--- Exercise aim ---
What lines below mention the word "area"? Copy each one.

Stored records

┄┄┄┄┄┄

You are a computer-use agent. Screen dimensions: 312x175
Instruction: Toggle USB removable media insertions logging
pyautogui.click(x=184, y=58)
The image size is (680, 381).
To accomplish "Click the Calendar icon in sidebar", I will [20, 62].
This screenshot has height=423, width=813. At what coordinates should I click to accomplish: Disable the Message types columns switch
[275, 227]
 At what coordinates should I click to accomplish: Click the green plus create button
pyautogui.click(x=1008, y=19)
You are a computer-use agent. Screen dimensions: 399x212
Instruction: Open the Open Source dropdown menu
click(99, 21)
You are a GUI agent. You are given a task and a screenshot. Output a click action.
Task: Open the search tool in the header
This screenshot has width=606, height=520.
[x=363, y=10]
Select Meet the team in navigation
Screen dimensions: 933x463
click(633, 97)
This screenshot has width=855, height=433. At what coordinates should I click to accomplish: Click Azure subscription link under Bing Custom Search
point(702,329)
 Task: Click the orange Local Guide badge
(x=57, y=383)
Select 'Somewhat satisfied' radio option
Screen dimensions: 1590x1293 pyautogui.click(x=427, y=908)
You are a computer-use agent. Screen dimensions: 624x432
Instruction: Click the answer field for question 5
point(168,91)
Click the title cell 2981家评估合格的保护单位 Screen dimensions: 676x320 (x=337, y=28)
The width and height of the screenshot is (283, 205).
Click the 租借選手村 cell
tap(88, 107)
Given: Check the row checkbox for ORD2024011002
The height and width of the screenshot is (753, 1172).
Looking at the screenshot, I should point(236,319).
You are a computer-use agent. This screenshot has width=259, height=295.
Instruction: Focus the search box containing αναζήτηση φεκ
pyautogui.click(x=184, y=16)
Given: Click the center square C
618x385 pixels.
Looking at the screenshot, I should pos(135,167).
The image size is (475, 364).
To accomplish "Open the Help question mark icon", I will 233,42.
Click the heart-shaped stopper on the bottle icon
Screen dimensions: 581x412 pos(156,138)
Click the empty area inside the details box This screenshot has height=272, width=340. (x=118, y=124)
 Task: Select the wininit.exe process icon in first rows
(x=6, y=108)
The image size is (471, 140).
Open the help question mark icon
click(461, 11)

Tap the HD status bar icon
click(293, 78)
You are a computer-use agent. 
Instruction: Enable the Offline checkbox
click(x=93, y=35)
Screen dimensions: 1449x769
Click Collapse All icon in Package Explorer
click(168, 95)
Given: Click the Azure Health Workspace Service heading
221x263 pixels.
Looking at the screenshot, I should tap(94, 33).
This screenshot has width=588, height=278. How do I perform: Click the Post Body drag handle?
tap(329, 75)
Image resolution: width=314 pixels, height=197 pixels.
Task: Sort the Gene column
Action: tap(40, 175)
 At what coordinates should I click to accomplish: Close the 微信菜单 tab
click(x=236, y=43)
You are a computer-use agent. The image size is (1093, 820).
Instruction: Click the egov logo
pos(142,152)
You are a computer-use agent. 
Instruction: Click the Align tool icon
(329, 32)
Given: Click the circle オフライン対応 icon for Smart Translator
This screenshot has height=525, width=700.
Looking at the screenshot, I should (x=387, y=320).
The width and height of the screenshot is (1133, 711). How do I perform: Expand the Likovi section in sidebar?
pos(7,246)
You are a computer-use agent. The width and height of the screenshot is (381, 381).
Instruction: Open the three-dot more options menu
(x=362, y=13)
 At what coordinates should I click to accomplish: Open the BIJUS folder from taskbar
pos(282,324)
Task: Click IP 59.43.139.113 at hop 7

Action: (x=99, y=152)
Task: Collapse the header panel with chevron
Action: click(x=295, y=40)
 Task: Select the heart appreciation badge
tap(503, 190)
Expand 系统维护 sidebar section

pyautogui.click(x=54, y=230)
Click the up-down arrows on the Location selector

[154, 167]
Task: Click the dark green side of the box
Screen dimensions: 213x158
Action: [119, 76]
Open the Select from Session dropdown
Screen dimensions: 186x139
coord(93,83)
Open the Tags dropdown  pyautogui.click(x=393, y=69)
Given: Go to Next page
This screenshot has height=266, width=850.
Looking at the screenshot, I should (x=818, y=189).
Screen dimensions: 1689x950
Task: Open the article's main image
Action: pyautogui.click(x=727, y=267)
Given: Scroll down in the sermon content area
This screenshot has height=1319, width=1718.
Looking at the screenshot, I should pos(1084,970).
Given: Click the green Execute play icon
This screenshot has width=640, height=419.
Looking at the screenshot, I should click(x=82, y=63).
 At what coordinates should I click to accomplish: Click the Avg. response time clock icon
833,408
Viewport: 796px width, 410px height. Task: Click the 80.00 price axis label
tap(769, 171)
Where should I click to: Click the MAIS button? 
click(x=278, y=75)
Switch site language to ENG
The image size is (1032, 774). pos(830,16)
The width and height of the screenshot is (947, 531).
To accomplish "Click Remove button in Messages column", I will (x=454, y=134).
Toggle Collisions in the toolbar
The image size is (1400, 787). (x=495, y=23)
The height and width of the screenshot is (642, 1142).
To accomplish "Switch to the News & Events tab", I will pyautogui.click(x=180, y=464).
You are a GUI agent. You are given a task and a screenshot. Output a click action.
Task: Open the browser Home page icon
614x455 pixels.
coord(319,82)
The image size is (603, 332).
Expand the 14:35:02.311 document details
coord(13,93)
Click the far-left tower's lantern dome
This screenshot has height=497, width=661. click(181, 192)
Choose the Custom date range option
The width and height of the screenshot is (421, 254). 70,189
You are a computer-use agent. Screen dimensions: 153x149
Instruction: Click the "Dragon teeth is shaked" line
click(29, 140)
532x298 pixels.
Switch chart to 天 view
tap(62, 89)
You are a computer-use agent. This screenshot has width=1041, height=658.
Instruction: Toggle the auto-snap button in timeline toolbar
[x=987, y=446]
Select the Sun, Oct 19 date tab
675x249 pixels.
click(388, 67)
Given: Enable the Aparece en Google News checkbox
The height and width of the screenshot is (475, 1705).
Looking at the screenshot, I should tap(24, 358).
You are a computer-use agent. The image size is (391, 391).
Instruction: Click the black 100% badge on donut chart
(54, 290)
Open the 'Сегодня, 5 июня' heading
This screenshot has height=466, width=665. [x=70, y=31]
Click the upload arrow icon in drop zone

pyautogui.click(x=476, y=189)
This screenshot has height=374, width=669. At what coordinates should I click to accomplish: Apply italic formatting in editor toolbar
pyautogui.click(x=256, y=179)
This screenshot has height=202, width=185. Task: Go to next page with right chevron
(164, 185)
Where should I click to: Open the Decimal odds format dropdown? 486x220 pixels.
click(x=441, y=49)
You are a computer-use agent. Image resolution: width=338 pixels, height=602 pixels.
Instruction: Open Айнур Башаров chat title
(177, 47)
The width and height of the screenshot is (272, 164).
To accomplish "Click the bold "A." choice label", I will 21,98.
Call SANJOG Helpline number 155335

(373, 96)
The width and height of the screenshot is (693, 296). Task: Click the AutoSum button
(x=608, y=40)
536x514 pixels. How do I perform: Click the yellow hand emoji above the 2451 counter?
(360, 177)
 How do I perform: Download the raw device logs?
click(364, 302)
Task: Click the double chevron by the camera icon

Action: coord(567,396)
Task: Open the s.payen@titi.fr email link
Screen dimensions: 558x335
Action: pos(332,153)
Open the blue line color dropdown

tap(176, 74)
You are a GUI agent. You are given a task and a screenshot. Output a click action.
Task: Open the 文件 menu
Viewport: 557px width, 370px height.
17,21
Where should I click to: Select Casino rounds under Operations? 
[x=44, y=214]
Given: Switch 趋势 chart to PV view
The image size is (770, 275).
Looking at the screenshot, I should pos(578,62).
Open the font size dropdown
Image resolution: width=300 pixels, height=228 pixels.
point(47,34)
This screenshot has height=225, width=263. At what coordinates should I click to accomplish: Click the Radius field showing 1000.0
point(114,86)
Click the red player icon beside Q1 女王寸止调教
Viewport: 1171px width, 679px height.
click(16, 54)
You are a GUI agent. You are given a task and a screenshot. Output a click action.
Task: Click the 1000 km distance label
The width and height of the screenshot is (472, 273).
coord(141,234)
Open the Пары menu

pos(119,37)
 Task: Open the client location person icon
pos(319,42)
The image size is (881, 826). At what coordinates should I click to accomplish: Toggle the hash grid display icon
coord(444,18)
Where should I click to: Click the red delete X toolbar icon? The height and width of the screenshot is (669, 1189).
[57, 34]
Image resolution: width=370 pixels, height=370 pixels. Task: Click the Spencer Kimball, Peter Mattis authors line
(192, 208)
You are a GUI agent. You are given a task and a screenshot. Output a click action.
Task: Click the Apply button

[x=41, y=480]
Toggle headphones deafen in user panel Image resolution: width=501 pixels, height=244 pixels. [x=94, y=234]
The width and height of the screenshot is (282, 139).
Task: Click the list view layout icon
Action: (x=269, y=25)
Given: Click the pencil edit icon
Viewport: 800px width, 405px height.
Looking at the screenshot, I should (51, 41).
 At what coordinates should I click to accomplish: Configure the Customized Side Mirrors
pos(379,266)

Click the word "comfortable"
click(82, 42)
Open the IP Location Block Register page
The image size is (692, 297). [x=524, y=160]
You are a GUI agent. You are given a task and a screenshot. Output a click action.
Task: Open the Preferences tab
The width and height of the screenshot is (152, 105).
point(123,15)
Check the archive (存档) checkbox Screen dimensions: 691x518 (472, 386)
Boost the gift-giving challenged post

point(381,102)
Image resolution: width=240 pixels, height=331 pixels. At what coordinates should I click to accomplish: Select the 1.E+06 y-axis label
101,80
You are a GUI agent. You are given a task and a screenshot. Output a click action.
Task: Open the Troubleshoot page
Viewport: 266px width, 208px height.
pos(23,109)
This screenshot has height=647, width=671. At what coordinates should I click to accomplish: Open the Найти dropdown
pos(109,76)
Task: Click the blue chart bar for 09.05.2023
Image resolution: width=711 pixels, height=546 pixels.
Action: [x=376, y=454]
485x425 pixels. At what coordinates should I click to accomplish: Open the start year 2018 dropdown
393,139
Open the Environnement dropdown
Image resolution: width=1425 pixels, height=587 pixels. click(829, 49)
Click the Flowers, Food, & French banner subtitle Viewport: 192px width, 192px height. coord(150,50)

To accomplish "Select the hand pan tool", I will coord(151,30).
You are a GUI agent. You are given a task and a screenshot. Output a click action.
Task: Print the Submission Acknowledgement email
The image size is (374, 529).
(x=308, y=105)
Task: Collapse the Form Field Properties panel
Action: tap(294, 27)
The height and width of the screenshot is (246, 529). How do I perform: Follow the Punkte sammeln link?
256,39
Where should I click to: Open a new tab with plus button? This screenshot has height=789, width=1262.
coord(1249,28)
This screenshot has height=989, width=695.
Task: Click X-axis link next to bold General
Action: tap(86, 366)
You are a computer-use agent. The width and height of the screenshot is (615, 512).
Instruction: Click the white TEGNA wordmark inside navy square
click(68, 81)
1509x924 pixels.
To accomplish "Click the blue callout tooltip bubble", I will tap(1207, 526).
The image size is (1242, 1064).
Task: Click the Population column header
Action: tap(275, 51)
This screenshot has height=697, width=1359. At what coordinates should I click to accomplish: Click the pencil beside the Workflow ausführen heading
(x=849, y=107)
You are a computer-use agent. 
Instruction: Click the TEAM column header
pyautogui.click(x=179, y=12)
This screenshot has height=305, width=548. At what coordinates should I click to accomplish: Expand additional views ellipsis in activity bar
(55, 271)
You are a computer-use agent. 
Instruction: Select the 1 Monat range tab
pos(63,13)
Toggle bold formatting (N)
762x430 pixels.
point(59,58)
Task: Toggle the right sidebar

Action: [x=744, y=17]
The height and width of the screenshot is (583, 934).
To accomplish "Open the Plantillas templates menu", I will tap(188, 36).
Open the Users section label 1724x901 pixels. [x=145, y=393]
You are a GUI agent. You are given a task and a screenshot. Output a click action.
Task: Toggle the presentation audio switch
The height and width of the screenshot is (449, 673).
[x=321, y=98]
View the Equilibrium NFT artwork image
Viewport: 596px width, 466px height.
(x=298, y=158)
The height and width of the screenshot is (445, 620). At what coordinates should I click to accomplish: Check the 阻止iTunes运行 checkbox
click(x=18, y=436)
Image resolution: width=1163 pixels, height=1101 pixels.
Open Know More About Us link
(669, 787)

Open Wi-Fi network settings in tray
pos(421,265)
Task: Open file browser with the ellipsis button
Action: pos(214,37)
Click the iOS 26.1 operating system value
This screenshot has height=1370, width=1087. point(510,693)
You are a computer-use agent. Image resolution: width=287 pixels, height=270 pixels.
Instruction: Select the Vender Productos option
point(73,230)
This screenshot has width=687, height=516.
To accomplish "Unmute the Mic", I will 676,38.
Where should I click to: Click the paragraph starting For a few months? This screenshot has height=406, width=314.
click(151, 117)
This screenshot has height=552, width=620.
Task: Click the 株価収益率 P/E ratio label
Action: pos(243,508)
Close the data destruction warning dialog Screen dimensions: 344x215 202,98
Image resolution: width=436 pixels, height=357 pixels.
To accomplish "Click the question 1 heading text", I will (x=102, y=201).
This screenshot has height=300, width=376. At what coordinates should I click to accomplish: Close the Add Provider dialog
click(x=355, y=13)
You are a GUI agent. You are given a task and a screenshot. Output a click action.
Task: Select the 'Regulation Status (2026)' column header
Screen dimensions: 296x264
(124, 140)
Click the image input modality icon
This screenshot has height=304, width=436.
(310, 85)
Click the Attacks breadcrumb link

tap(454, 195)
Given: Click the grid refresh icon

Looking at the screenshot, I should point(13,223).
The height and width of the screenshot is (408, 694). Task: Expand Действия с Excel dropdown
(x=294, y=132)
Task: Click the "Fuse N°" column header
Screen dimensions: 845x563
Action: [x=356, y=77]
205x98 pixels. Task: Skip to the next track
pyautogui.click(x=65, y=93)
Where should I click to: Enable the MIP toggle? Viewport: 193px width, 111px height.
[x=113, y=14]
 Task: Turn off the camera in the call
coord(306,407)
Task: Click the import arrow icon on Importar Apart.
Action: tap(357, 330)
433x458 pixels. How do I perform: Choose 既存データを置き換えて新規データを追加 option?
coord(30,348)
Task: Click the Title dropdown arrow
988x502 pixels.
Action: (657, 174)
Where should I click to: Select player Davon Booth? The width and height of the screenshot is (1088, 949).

┄┄┄┄┄┄

--- Reply ---
Click the empty area inside the details box This screenshot has height=272, width=340. (x=118, y=124)
Given: Scroll down in the sermon content area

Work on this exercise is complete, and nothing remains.